We've been battling sickness for the past three weeks now. It started with Lydia not feeling well and having a slight fever for a few days. Then Clae got a fairly high fever (102 degrees). It only lasted one day but it was a very long day and he was a sick little boy. He did nothing. at all. all day. That NEVER happens. He ate nothing and drank just enough to keep him hydrated. He only moved to go to the bathroom and then I had to carry him to the bathroom and hold him up while he went to the bathroom. I made them a dr appointment, but by the next day his fever was totally gone. I ended up taking them anyway, but the doctor found nothing wrong with them and said it was just viral. Just as they were getting over the virus they started having runny noses and coughing. This is still going on and has been for the past week and a half. I'm deciding if I want to take them to the dr AGAIN. I've been doing the saline rinse on both of them and it seems to be helping, so I'm going to give it a few more days.

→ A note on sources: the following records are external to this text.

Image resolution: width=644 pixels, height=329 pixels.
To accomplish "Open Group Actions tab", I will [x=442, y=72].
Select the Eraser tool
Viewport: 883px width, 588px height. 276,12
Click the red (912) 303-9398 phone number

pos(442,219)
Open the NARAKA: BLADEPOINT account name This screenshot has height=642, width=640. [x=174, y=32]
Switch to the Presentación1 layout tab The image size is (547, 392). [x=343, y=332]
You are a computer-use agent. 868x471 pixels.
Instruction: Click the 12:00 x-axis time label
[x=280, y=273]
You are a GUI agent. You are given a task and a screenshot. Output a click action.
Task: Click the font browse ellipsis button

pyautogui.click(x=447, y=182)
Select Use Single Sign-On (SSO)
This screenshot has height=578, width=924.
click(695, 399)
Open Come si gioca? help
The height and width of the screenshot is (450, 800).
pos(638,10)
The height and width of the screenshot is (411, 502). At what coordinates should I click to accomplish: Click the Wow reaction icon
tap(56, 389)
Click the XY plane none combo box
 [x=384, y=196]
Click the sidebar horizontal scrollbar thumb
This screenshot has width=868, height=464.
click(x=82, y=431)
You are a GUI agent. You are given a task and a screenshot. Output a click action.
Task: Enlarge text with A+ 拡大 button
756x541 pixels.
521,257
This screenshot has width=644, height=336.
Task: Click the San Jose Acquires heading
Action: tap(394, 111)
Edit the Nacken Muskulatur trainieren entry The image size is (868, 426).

I took this picture on the really bad day. I ended up making beds for them on the floor in my room so I could try to get a few things done.

Thursday, October 28, 2010

Interesting Article

My friend Kiley sent me the link to this article about raising boys that read. I was shocked by what some schools are doing to get boys to read. Give me a break! I thought he had some really good points and he addresses homeschooling in the last paragraph.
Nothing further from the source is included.